Unlocking palladium catalysis S,O-ligand-promoted C-H functionalization of arenes

Over the past decades, palladium-catalyzed (Pd-catalyzed) C–H activation has revolutionized the formation of C–C and C–X bonds, offering atom- and step-economic transformations without the need of pre-functionalization. Recently, non-directed C–H activation has gained increasing attention as a straightforward approach, driven by the development of diverse ligands. This thesis focuses on advancing non-directed C–H functionalization using arene as the limiting reagent through innovative Pd/S,O-ligand catalytic systems, delivering efficient and industrially relevant methodologies.
More specifically, a para-selective Pd-catalyzed C–H alkynylation of anilines enabled by the S,O-ligand is presented in Chapter 2. This method achieves good yields with a broad substrate scope, showcasing its potential for downstream synthetic applications.
A versatile C–H arylation reaction for anisole derivatives using aryl iodides under mild conditions is presented in Chapter 3. This methodology achieves arylation with excellent efficiency and selectivity, accommodating diverse substrates and enabling late-stage functionalization of bioactive molecules.

Stored records
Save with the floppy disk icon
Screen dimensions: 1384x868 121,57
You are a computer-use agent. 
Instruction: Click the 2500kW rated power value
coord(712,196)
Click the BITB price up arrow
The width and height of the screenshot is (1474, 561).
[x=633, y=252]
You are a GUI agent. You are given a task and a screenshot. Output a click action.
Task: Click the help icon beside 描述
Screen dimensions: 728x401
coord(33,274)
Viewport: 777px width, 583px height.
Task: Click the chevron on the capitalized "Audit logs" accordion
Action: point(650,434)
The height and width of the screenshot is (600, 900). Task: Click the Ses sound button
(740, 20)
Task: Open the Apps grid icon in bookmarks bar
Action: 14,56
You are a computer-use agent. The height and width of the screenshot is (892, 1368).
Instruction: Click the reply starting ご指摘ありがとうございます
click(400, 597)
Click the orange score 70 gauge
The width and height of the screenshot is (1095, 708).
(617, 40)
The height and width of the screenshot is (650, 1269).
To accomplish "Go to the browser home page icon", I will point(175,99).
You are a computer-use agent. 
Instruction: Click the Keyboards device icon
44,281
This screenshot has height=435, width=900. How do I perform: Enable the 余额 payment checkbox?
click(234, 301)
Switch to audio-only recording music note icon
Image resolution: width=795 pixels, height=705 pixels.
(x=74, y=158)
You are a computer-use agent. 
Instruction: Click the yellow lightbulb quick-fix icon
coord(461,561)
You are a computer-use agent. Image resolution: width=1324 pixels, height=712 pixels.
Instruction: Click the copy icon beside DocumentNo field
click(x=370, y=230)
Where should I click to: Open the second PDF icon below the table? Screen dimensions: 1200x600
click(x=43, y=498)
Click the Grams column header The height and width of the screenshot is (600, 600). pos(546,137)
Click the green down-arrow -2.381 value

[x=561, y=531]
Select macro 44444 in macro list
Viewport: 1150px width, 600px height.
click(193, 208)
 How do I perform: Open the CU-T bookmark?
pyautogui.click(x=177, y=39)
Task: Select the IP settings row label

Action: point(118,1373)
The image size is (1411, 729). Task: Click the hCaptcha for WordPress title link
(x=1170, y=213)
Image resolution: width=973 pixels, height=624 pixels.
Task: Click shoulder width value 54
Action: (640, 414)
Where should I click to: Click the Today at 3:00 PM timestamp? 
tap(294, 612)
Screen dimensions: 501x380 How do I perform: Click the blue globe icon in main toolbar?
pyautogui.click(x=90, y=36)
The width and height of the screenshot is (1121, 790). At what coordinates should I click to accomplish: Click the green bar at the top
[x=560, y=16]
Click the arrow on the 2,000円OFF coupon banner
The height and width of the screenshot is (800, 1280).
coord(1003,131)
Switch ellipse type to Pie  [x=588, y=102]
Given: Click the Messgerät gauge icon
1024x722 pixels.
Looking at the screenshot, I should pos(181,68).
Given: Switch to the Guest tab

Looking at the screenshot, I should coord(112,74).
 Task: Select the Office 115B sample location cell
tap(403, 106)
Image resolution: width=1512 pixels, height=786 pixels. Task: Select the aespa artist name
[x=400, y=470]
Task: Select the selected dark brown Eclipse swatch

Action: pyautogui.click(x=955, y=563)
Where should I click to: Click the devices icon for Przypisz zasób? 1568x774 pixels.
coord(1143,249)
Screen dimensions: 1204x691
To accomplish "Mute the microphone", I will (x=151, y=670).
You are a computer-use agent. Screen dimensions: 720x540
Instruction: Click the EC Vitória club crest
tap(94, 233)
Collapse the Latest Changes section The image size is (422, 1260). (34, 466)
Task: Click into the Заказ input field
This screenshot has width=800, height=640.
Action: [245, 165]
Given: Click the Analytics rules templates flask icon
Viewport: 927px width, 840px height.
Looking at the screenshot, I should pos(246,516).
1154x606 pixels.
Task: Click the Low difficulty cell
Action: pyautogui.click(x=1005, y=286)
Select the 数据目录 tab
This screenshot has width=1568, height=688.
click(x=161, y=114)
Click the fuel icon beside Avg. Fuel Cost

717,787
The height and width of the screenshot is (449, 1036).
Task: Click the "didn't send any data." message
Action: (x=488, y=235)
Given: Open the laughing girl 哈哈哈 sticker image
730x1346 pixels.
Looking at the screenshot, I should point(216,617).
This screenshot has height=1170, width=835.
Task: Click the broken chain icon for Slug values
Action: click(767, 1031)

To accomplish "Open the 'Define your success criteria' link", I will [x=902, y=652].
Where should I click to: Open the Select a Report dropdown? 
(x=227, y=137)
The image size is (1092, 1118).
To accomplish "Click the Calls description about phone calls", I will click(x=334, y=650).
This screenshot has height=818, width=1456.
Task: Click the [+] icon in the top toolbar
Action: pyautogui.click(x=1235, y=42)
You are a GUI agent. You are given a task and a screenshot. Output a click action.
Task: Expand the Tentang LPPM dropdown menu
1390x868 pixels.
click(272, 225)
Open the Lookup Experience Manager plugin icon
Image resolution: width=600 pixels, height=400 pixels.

● REQUIRED TASKS:
1) In the thesis summary on palladium catalysis, what are the answers to these questions?
(a) Which chapter presents the para-selective C–H alkynylation of anilines?
(b) What does the Chapter 3 arylation of anisole derivatives use as the coupling partner?
(c) What serves as the limiting reagent in the thesis's non-directed C–H functionalization work?
2) Could you carry on the thesis summary on palladium catalysis from the end of its final sentence?

● ANSWER LIST:
1)
(a) Chapter 2
(b) Aryl iodides
(c) The arene

2)
Chapter 4 describes a Pd/S,O-ligand catalyzed oxidative dehydrogenative homocoupling of arenes, employing O₂ as the sole oxidant at room temperature. This transformation affords biaryl dimers with high regioselectivity. Its application to the synthesis of a key precursor of the Upilex® monomer demonstrates the industrial relevance of the methodology.
By expanding the utility of Pd/S,O-ligand catalysis, these studies establish a foundation for more sustainable and versatile C–H functionalization reactions, driving innovation in the synthesis of pharmaceuticals, functional materials, and beyond.